Su relación con la prensa fue un arma de doble filo. Le daba poder, a veces ella los convocaba para llamar la atención sobre ciertos temas que iban desde publicitar una causa benéfica hasta un romance, pero también la cobertura eterna de sus acciones le restaba intimidad y contribuyó a empeorar su carácter ansioso y depresivo.
Un cuento trágico
La de Diana y Carlos de Gales fue la boda que marcó la década de los 80. Era el verano de 1981, y de la catedral de Saint Paul salieron los novios rodeados de un halo que los hacía lucir como final de película de Disney.
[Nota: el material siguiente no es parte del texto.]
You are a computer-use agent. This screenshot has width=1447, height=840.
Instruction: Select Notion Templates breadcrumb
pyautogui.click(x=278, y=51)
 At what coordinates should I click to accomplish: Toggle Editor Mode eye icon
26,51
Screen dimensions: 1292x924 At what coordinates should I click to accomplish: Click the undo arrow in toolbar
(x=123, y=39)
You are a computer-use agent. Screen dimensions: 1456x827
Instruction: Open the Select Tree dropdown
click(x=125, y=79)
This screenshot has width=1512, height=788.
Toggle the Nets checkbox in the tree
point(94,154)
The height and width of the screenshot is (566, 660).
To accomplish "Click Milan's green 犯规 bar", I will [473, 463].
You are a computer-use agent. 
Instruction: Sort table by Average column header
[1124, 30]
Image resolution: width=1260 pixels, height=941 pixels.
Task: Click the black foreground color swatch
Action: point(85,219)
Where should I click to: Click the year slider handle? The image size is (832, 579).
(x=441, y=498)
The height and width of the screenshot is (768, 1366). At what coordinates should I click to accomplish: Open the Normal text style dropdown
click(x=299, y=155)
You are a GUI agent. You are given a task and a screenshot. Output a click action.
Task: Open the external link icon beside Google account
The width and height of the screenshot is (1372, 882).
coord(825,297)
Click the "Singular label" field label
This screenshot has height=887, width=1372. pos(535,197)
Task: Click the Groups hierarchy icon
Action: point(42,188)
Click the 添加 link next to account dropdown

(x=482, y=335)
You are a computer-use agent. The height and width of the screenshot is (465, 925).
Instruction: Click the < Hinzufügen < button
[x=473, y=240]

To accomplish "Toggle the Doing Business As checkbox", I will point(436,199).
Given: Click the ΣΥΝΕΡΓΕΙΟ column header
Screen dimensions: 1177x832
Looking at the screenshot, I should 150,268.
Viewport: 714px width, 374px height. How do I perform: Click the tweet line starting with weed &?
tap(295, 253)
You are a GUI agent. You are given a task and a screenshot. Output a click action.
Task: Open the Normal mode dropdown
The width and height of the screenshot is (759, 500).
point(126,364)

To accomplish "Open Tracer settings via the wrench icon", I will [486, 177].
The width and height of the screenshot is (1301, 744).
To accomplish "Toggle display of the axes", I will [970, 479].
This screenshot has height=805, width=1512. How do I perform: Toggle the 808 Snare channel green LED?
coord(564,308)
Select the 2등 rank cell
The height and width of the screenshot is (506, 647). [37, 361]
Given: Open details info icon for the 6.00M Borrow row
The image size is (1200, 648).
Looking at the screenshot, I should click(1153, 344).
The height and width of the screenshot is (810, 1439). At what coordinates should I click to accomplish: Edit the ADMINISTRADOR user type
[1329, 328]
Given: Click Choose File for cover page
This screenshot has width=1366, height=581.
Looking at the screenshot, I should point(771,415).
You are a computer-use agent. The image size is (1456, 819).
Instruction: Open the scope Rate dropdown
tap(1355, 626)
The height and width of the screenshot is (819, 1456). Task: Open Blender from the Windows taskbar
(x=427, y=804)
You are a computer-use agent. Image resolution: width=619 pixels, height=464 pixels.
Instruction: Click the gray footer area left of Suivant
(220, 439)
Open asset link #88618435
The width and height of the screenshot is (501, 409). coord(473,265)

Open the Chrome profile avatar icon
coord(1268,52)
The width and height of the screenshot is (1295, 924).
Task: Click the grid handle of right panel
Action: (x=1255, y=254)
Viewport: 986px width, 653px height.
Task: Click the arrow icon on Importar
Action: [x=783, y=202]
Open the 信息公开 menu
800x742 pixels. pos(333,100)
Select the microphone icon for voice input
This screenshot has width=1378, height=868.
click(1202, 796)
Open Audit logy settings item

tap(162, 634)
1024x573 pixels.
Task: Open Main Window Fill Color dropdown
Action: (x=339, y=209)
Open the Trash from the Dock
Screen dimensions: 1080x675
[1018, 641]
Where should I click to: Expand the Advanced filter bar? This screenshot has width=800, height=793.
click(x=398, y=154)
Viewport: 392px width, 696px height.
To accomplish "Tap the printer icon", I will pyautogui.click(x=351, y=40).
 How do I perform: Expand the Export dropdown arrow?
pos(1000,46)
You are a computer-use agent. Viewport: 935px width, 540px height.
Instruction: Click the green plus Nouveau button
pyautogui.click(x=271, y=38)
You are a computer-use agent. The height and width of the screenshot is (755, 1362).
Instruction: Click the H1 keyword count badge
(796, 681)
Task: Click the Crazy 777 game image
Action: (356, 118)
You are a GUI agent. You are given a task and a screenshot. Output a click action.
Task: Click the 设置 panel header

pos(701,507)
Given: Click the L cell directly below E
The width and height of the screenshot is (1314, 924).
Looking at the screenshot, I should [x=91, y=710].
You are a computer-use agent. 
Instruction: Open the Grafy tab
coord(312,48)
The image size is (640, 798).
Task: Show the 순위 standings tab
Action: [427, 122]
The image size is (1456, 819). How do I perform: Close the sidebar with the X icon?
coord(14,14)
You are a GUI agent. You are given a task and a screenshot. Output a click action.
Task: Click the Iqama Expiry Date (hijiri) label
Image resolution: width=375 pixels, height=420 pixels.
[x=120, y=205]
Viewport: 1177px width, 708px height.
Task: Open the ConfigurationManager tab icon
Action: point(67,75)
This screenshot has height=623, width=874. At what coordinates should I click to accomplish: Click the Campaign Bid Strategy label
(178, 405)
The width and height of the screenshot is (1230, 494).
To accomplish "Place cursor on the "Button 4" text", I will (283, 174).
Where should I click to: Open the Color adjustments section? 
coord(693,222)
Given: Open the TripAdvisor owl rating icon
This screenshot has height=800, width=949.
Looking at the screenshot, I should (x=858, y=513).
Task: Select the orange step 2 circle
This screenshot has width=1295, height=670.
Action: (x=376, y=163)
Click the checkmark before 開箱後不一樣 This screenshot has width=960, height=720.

Gente de todo el mundo siguió la transmisión televisiva que registró más de 750 millones de espectadores. No había Internet y, aun así, decenas de naciones se habían conectado y concentrado en un mismo evento gracias a sus pantallas.
La novia, enfundada en un enorme vestido de hombreras hecho por los diseñadores Elizabeth y David Emanuel, sonreía tímida y feliz. Pero cuando pensaba que las cámaras la descuidaban, se veía seria y desconfiada. Ya desde ese primer día de aparente ensueño, Diana Spencer estaba viviendo un tormento: entre los invitados a la boda se encontraba Camilla Parker-Bowles, antigua novia del príncipe Carlos, que se convertiría muy pronto en su mayor antagonista.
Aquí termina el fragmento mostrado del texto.